#### REQUIRED WORK:
Restate every line of the material, word for word.

#### RECORDS FOR THIS EXERCISE:

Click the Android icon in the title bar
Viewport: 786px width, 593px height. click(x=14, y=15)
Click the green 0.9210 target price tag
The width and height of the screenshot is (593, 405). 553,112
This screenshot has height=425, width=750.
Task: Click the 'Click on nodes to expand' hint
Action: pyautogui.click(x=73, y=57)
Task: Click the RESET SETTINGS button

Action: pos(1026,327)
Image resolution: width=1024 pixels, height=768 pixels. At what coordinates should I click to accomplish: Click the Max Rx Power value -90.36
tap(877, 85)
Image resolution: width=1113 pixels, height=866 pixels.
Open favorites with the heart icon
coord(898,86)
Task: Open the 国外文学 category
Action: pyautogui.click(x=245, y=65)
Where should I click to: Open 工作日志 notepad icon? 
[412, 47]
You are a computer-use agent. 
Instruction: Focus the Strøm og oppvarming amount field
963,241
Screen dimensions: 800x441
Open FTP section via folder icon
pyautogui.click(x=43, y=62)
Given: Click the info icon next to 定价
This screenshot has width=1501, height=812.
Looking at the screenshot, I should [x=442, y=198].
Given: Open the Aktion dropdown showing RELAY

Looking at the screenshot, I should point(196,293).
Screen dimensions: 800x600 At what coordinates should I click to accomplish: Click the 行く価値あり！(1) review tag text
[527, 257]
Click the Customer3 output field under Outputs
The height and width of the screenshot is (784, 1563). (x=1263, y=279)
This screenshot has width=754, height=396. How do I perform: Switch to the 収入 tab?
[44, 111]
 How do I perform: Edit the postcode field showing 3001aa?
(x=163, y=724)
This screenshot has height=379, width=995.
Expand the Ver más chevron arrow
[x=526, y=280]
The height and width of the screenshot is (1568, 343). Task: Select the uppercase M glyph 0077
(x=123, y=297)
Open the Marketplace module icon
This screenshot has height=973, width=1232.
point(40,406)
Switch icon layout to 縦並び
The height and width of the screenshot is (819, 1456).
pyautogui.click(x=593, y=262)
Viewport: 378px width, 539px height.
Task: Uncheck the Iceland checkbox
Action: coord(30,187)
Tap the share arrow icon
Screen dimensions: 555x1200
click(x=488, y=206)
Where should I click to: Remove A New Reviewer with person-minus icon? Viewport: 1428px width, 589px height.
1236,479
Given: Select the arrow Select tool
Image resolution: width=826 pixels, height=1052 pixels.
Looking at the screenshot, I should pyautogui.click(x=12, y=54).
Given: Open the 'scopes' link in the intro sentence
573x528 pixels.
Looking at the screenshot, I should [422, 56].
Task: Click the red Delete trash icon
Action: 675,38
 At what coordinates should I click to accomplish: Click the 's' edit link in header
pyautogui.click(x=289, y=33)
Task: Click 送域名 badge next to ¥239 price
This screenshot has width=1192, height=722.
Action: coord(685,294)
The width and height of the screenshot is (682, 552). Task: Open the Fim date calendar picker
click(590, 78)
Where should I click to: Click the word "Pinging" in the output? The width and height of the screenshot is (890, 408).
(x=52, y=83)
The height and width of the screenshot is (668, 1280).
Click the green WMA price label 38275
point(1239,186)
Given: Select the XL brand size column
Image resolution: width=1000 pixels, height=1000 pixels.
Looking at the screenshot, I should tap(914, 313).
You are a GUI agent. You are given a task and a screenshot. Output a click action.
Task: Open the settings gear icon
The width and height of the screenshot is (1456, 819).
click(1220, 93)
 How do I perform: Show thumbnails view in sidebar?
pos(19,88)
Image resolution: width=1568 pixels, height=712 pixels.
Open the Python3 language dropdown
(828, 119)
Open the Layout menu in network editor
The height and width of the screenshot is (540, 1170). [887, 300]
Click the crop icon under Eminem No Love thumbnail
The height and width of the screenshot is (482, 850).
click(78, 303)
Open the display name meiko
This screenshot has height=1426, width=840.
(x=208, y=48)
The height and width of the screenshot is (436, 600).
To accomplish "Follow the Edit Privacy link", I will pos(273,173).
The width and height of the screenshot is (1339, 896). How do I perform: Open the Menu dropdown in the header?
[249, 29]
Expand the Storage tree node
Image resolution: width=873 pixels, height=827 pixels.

#### EXPECTED ANSWER:
Click the Android icon in the title bar
Viewport: 786px width, 593px height. click(x=14, y=15)
Click the green 0.9210 target price tag
The width and height of the screenshot is (593, 405). 553,112
This screenshot has height=425, width=750.
Task: Click the 'Click on nodes to expand' hint
Action: pyautogui.click(x=73, y=57)
Task: Click the RESET SETTINGS button

Action: pos(1026,327)
Image resolution: width=1024 pixels, height=768 pixels. At what coordinates should I click to accomplish: Click the Max Rx Power value -90.36
tap(877, 85)
Image resolution: width=1113 pixels, height=866 pixels.
Open favorites with the heart icon
coord(898,86)
Task: Open the 国外文学 category
Action: pyautogui.click(x=245, y=65)
Where should I click to: Open 工作日志 notepad icon? 
[412, 47]
You are a computer-use agent. 
Instruction: Focus the Strøm og oppvarming amount field
963,241
Screen dimensions: 800x441
Open FTP section via folder icon
pyautogui.click(x=43, y=62)
Given: Click the info icon next to 定价
This screenshot has width=1501, height=812.
Looking at the screenshot, I should [x=442, y=198].
Given: Open the Aktion dropdown showing RELAY

Looking at the screenshot, I should point(196,293).
Screen dimensions: 800x600 At what coordinates should I click to accomplish: Click the 行く価値あり！(1) review tag text
[527, 257]
Click the Customer3 output field under Outputs
The height and width of the screenshot is (784, 1563). (x=1263, y=279)
This screenshot has width=754, height=396. How do I perform: Switch to the 収入 tab?
[44, 111]
 How do I perform: Edit the postcode field showing 3001aa?
(x=163, y=724)
This screenshot has height=379, width=995.
Expand the Ver más chevron arrow
[x=526, y=280]
The height and width of the screenshot is (1568, 343). Task: Select the uppercase M glyph 0077
(x=123, y=297)
Open the Marketplace module icon
This screenshot has height=973, width=1232.
point(40,406)
Switch icon layout to 縦並び
The height and width of the screenshot is (819, 1456).
pyautogui.click(x=593, y=262)
Viewport: 378px width, 539px height.
Task: Uncheck the Iceland checkbox
Action: coord(30,187)
Tap the share arrow icon
Screen dimensions: 555x1200
click(x=488, y=206)
Where should I click to: Remove A New Reviewer with person-minus icon? Viewport: 1428px width, 589px height.
1236,479
Given: Select the arrow Select tool
Image resolution: width=826 pixels, height=1052 pixels.
Looking at the screenshot, I should pyautogui.click(x=12, y=54).
Given: Open the 'scopes' link in the intro sentence
573x528 pixels.
Looking at the screenshot, I should [422, 56].
Task: Click the red Delete trash icon
Action: 675,38
 At what coordinates should I click to accomplish: Click the 's' edit link in header
pyautogui.click(x=289, y=33)
Task: Click 送域名 badge next to ¥239 price
This screenshot has width=1192, height=722.
Action: coord(685,294)
The width and height of the screenshot is (682, 552). Task: Open the Fim date calendar picker
click(590, 78)
Where should I click to: Click the word "Pinging" in the output? The width and height of the screenshot is (890, 408).
(x=52, y=83)
The height and width of the screenshot is (668, 1280).
Click the green WMA price label 38275
point(1239,186)
Given: Select the XL brand size column
Image resolution: width=1000 pixels, height=1000 pixels.
Looking at the screenshot, I should tap(914, 313).
You are a GUI agent. You are given a task and a screenshot. Output a click action.
Task: Open the settings gear icon
The width and height of the screenshot is (1456, 819).
click(1220, 93)
 How do I perform: Show thumbnails view in sidebar?
pos(19,88)
Image resolution: width=1568 pixels, height=712 pixels.
Open the Python3 language dropdown
(828, 119)
Open the Layout menu in network editor
The height and width of the screenshot is (540, 1170). [887, 300]
Click the crop icon under Eminem No Love thumbnail
The height and width of the screenshot is (482, 850).
click(78, 303)
Open the display name meiko
This screenshot has height=1426, width=840.
(x=208, y=48)
The height and width of the screenshot is (436, 600).
To accomplish "Follow the Edit Privacy link", I will pos(273,173).
The width and height of the screenshot is (1339, 896). How do I perform: Open the Menu dropdown in the header?
[249, 29]
Expand the Storage tree node
Image resolution: width=873 pixels, height=827 pixels.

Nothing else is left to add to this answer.